If money isn’t always the answer, what is? How do we truly help the poor?

The goal is not to make the materially poor all over the world into middle-to-upper-class North Americans, a group characterized by high rates of divorce, sexual addiction, substance abuse, and mental illness. Nor is the goal to make sure that the materially poor have enough money…

Rather, the the goal is to restore people to a full expression of humanness, to being what God created us all to be, people who glorify God by living in right relationship with God, with self, with others, and with the rest of creation. [page 74]

Truly helping the poor involves seeing complex issues for what they are and trying to see the root causes of it. Corbett and Fikkert share several good and practical ways of analyzing the situation and also ways to think about remedying potential situations of poverty. Their approach is theological, educational, immensely practical, and will likely transform the way you think about poverty alleviation and probably yourself.

If you can’t tell already, my experience with this book was a very positive one. It formed my mind and shaped my heart to be more realistic and excited about helping the poor in a way that really helps, and is a book I would highly recommend. I will likely revisit this book in the future.

I received this book from Moody Publishers in exchange for my honest review.

Buy on Amazon: When Helping Hurts: How to Alleviate Poverty without Hurting the Poor and Yourself

For a more in depth summary of the book, visit the link below:
Summary of When Helping Hurts: How to Alleviate Poverty without Hurting the Poor and Yourself

Here are a few helpful excerpts from the book:

Our perspective should be less about how we are going to fix the materially poor and more about how we can walk together, asking God to fix both of us.

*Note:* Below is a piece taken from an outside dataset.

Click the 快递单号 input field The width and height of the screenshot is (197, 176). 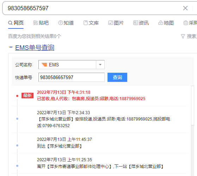[x=72, y=77]

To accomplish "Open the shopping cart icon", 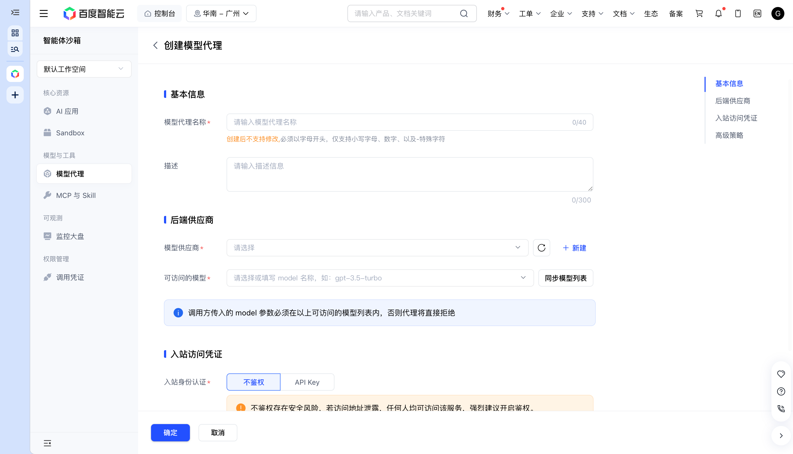I will [x=699, y=13].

Elephant and Mouse were best friends. One day Elephant said, “Mouse, let’s have a party!” Animals gathered from far and near. They ate. They drank. They sang. And they danced. And nobody celebrated more and danced harder than Elephant. After the party was over, Elephant exclaimed, “Mouse, did you ever go to a better party? What a blast!” But Mouse did not answer. “Mouse, where are you?” Elephant called. He looked around for his friend, and then shrank back in horror. There at Elephant’s feet lay Mouse. His little body was ground into the dirt. He had been smashed by the big feet of his exuberant friend, Elephant. “Sometimes, that is what it is like to do mission with you Americans,” the African storyteller commented. “It is like dancing with an Elephant.”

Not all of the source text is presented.